• _INSTRUCTIONS FOR THE TASK_
From the data below, return all lines holding the string "editor".

• _DATASET RECORDS_
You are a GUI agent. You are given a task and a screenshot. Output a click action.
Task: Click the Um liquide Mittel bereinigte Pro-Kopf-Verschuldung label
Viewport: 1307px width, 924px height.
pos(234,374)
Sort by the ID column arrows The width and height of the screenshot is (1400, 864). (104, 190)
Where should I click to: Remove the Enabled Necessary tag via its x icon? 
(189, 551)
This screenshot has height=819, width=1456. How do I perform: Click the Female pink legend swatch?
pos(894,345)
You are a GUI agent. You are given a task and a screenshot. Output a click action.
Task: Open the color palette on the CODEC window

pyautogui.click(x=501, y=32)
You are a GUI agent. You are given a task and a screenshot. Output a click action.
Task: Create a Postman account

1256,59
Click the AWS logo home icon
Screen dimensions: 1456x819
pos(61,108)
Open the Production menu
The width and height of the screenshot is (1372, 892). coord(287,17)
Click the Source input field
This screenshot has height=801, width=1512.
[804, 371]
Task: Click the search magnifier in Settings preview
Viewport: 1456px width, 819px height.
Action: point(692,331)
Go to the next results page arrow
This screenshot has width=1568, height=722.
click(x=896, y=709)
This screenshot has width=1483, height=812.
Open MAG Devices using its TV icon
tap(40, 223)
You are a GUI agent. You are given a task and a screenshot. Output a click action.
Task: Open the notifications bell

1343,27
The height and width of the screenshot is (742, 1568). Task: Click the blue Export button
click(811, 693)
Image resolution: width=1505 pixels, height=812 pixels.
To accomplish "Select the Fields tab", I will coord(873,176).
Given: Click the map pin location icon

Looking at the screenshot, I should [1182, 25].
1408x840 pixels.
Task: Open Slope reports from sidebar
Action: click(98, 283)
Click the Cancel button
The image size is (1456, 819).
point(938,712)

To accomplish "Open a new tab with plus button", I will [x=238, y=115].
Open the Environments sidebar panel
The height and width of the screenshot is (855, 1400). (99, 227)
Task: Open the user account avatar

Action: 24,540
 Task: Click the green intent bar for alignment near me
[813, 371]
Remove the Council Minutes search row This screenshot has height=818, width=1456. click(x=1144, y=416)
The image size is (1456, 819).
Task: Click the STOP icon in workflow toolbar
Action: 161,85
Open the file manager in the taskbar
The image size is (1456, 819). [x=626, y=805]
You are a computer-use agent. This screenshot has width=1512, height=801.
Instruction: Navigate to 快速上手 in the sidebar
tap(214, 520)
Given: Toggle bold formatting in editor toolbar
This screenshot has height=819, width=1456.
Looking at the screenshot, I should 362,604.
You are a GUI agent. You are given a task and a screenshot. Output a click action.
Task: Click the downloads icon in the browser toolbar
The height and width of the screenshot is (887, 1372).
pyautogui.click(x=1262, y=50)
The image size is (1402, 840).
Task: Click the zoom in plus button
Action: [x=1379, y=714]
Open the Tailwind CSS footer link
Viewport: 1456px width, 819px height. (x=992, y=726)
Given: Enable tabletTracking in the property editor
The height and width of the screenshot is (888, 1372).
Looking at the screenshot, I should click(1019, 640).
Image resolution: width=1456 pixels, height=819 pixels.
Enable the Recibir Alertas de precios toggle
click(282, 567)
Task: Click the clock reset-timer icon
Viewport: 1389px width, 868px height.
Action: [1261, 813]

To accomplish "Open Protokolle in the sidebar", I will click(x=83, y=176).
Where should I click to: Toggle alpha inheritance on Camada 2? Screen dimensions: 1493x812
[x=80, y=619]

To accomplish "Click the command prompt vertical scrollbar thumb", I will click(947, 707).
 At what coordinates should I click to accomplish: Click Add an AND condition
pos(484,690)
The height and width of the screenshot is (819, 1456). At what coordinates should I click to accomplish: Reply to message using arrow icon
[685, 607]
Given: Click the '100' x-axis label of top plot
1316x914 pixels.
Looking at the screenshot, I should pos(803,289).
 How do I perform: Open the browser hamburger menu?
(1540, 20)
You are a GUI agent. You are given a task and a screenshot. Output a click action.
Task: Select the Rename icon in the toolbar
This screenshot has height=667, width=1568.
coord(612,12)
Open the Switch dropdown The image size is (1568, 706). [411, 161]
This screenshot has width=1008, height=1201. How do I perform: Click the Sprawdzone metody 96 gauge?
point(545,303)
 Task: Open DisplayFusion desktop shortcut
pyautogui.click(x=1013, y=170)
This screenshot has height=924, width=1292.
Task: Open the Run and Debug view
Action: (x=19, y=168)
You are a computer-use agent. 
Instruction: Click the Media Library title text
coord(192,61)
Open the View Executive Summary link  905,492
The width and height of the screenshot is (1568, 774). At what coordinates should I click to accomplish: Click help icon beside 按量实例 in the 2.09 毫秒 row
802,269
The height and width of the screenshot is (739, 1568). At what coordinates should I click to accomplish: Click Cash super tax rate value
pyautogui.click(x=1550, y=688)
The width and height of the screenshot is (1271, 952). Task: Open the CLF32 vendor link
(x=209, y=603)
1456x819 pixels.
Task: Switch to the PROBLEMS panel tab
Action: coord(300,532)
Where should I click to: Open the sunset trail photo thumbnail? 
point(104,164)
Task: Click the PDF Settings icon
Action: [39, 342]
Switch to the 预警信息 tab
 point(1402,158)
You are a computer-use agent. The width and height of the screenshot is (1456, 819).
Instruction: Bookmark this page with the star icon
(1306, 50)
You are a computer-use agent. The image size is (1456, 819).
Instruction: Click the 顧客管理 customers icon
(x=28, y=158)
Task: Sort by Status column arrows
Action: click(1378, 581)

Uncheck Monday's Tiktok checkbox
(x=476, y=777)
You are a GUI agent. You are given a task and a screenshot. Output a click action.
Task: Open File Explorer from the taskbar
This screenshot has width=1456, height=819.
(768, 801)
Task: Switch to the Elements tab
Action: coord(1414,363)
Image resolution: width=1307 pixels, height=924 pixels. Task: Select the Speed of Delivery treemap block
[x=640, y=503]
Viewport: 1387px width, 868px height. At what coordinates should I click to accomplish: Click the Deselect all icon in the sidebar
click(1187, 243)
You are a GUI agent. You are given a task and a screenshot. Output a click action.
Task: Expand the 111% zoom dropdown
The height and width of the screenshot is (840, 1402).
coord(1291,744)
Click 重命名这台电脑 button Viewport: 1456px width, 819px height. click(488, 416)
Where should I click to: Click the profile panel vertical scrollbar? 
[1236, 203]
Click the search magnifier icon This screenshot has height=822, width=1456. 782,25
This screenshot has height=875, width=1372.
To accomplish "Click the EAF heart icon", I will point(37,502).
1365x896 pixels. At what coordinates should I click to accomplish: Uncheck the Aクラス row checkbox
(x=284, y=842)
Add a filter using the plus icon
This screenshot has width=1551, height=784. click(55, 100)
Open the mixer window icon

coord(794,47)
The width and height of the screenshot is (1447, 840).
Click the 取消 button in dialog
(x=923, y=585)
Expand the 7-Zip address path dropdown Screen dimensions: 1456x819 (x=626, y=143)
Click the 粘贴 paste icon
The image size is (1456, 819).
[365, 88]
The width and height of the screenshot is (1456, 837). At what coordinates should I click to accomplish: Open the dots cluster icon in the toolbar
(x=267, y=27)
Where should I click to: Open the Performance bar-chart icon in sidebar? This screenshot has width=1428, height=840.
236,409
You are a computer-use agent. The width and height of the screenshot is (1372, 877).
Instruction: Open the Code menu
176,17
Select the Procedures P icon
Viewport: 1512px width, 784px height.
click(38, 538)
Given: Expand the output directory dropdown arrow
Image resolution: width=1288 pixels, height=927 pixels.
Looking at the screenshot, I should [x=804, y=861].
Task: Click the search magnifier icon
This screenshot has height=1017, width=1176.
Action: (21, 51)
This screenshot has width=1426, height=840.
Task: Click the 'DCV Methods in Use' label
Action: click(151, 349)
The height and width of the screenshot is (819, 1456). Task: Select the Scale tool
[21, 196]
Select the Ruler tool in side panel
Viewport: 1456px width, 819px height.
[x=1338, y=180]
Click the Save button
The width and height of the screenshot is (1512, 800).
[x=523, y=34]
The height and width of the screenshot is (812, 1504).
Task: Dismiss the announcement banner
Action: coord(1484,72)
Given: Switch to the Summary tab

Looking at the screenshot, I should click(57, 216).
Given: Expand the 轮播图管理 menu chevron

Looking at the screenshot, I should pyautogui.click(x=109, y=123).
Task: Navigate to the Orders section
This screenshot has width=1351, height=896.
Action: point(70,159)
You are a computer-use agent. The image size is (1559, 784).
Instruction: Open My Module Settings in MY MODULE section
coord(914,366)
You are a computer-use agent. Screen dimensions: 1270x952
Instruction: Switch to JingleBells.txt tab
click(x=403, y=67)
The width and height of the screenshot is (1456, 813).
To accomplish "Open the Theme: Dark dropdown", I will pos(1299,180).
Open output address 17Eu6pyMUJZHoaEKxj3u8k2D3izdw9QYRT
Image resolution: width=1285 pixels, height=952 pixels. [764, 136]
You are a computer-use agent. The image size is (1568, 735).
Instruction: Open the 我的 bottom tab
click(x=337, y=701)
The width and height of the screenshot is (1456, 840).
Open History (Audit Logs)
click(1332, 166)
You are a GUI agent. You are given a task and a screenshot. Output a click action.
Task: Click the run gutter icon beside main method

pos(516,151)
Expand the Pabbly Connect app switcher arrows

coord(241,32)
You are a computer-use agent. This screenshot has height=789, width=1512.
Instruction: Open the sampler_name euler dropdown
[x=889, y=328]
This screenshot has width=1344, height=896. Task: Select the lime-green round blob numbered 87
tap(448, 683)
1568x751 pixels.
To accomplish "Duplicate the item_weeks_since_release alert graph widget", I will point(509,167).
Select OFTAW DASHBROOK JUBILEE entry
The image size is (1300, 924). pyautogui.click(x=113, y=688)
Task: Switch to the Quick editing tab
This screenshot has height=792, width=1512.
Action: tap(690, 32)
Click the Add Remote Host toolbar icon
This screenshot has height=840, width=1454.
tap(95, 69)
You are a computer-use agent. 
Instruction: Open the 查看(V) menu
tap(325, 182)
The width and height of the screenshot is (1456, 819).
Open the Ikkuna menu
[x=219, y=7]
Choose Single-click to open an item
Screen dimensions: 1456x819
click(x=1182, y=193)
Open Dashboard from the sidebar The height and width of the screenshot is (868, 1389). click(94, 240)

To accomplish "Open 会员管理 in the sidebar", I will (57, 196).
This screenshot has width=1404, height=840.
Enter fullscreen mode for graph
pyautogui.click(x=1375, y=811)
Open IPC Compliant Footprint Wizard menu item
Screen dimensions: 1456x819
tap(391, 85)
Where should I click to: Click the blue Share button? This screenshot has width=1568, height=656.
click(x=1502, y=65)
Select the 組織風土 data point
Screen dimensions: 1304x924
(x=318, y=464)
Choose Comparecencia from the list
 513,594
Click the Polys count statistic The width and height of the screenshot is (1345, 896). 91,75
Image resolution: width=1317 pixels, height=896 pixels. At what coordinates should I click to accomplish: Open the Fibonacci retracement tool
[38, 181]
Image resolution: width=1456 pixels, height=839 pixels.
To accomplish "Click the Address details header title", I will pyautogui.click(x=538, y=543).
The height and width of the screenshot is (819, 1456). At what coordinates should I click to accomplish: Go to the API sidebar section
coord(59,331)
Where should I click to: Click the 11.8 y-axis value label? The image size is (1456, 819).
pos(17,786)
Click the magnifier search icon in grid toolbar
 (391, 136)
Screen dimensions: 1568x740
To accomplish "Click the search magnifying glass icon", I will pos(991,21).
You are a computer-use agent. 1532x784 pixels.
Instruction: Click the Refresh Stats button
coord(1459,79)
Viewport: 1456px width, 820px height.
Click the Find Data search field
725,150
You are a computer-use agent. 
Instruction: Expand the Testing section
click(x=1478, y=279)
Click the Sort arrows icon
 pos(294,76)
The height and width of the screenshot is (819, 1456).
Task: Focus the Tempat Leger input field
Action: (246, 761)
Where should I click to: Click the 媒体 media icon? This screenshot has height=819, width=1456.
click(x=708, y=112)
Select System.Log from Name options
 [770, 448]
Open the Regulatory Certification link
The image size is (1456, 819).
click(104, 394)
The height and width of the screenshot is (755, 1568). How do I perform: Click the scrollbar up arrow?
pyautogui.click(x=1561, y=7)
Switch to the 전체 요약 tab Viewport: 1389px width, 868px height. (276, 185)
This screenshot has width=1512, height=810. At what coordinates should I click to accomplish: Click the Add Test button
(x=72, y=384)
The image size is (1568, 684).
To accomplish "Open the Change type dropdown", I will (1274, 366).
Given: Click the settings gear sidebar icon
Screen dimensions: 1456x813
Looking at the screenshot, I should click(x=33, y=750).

• _ANSWER TO THIS TASK_
Given: Toggle bold formatting in editor toolbar
Given: Enable tabletTracking in the property editor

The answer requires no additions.